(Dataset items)

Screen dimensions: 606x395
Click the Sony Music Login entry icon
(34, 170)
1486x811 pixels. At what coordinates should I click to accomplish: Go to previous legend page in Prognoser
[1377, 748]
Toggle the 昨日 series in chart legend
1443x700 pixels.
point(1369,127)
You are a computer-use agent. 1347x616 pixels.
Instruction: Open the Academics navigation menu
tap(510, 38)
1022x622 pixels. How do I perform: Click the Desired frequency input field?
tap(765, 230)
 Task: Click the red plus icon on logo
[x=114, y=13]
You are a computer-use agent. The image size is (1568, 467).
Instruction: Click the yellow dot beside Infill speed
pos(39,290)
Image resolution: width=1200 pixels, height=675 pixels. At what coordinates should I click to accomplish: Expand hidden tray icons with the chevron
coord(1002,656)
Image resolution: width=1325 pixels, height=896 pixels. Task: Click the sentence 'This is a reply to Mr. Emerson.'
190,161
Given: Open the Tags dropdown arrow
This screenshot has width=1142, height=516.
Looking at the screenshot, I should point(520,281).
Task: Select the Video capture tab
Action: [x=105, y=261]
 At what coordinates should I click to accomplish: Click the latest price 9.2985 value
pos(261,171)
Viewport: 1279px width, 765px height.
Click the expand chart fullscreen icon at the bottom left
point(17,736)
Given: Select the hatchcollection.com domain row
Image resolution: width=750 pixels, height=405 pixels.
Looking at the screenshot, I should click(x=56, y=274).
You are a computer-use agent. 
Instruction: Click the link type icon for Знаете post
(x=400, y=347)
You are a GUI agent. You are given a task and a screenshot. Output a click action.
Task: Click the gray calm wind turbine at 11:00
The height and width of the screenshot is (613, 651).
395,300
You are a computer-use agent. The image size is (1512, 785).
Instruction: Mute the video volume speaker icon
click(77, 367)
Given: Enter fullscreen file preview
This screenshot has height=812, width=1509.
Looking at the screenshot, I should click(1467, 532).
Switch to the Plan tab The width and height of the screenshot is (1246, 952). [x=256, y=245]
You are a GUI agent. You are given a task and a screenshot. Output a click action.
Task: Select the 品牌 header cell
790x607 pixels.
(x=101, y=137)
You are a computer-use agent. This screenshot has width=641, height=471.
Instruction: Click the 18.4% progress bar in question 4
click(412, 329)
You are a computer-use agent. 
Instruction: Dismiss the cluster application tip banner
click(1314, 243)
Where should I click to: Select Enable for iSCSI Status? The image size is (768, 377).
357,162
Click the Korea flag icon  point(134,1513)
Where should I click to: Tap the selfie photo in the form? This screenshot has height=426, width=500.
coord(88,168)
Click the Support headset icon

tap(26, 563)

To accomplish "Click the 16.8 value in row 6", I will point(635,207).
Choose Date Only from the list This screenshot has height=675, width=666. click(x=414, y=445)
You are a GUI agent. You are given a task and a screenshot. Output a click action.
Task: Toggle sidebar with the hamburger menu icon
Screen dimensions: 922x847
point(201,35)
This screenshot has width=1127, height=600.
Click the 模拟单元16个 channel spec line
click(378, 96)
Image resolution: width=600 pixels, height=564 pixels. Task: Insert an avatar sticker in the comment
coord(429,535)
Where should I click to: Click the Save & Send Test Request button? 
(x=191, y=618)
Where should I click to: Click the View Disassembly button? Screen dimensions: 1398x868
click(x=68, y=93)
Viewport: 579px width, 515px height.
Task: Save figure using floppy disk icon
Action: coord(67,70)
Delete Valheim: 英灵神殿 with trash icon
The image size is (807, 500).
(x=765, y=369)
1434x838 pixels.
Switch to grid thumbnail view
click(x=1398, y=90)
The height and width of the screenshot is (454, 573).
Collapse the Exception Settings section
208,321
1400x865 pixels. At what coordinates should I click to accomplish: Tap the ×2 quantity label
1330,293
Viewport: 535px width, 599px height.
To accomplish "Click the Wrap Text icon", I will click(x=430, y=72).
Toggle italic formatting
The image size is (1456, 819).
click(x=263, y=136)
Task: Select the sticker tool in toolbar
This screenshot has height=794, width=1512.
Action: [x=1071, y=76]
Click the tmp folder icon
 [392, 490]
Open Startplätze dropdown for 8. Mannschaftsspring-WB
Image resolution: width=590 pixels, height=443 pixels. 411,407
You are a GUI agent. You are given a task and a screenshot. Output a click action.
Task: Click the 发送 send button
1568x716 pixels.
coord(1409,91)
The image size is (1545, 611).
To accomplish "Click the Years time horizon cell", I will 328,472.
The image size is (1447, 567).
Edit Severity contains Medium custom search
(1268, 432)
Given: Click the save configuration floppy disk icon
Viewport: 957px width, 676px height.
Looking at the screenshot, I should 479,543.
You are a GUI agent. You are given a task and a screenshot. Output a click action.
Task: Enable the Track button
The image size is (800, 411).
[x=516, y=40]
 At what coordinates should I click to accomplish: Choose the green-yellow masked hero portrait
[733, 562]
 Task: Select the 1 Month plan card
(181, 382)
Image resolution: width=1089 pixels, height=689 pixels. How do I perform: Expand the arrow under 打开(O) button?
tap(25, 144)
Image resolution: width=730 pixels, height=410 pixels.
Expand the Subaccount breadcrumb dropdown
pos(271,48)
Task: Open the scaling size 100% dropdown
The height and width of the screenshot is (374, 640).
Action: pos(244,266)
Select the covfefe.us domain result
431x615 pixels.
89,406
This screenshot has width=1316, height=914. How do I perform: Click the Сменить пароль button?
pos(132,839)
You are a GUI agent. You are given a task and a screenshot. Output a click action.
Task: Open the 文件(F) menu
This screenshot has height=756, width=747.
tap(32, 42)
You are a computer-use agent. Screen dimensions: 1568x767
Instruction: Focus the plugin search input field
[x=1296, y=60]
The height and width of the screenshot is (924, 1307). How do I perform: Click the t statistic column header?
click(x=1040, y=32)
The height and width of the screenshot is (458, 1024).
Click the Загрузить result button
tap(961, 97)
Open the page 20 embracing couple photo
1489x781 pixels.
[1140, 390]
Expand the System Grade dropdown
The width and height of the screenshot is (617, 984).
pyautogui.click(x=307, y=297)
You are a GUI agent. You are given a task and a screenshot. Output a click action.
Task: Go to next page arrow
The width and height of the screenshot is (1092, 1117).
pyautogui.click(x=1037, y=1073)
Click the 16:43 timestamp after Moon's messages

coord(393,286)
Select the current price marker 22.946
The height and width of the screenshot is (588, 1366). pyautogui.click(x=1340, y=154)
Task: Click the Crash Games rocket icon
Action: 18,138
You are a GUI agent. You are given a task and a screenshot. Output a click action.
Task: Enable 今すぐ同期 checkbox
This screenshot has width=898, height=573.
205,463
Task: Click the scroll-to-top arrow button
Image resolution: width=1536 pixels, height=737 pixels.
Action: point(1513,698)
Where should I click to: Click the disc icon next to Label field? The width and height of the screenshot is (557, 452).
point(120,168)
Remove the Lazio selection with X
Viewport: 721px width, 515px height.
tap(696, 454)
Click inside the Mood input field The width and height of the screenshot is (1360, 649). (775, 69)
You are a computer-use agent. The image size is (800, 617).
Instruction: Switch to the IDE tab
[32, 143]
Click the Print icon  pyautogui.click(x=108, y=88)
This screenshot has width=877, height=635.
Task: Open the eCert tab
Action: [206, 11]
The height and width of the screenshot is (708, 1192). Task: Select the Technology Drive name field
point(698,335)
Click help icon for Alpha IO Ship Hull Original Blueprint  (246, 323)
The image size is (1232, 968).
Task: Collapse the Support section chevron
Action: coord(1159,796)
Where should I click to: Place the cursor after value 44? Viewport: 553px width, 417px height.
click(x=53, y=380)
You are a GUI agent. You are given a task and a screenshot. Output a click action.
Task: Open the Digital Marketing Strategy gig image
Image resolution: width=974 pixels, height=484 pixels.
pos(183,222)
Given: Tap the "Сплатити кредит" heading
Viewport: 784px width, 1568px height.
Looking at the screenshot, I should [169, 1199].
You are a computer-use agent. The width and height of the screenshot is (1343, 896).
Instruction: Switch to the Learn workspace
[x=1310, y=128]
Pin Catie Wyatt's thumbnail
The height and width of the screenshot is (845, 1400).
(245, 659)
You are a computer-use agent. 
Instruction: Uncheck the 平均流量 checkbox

:: EXERCISE ::
The count of lines above that contain "cell" is all that should be given.

:: REPLY ::
2